→ **Exercise details**: Would you give the listing back word for word once its pictures are removed?

→ **Provided entries**:
────
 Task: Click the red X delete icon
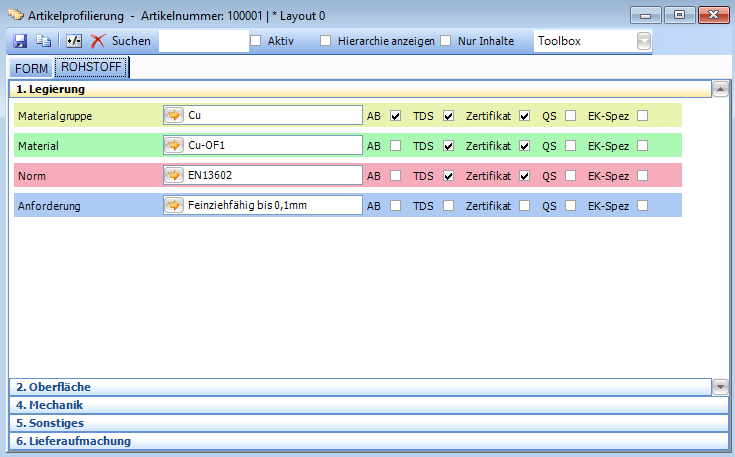click(98, 41)
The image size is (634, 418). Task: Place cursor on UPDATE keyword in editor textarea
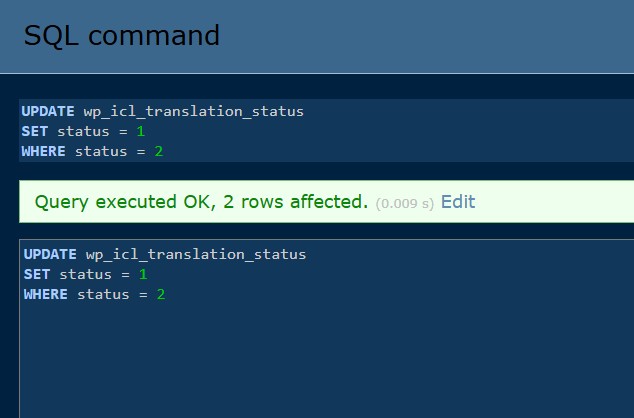tap(48, 254)
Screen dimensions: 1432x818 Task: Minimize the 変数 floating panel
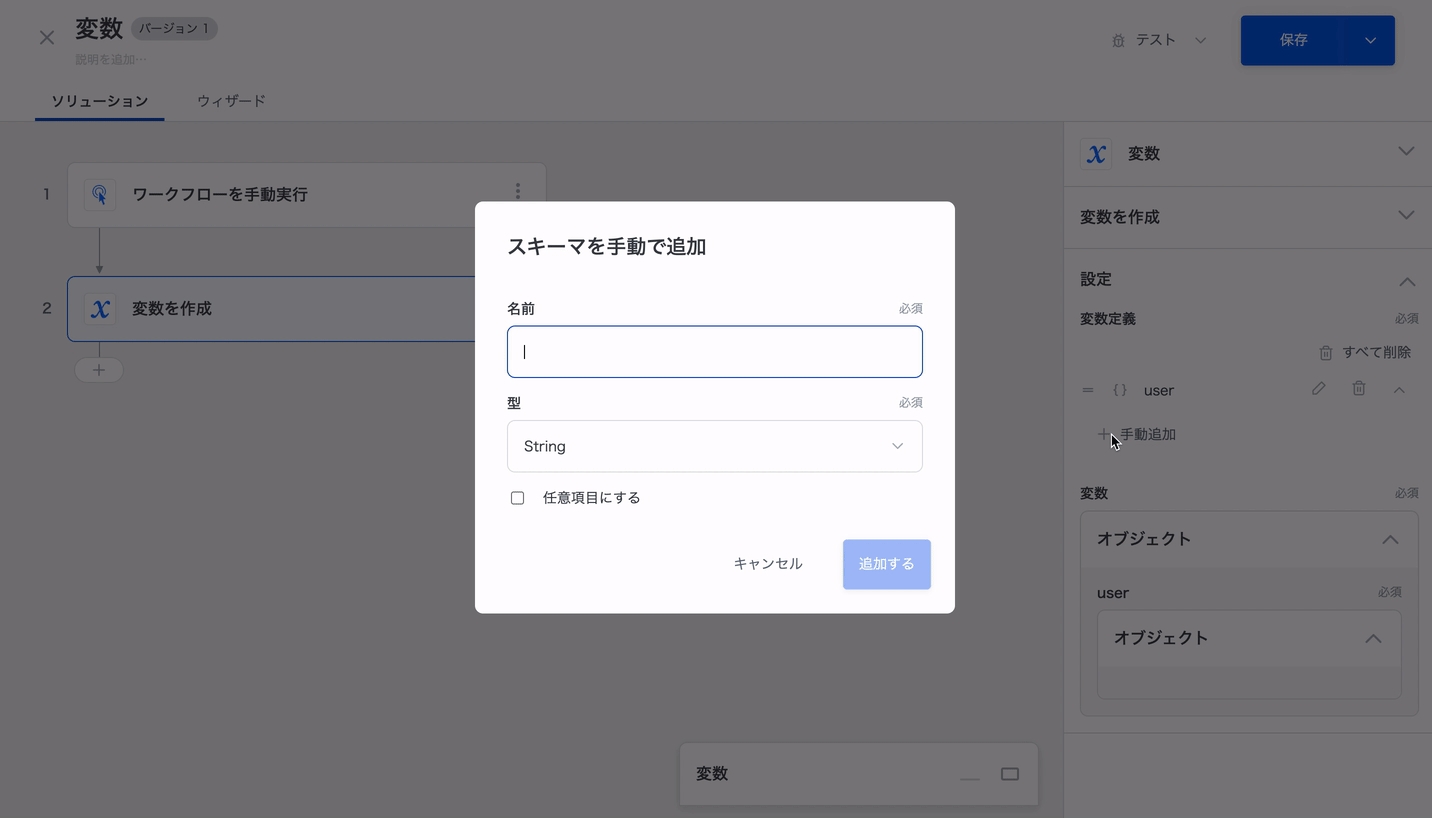click(x=969, y=774)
────
→ **Result of this exercise**:
 Task: Click the red X delete icon
click(98, 41)
The image size is (634, 418). Task: Place cursor on UPDATE keyword in editor textarea
tap(48, 254)
Screen dimensions: 1432x818 Task: Minimize the 変数 floating panel
click(x=969, y=774)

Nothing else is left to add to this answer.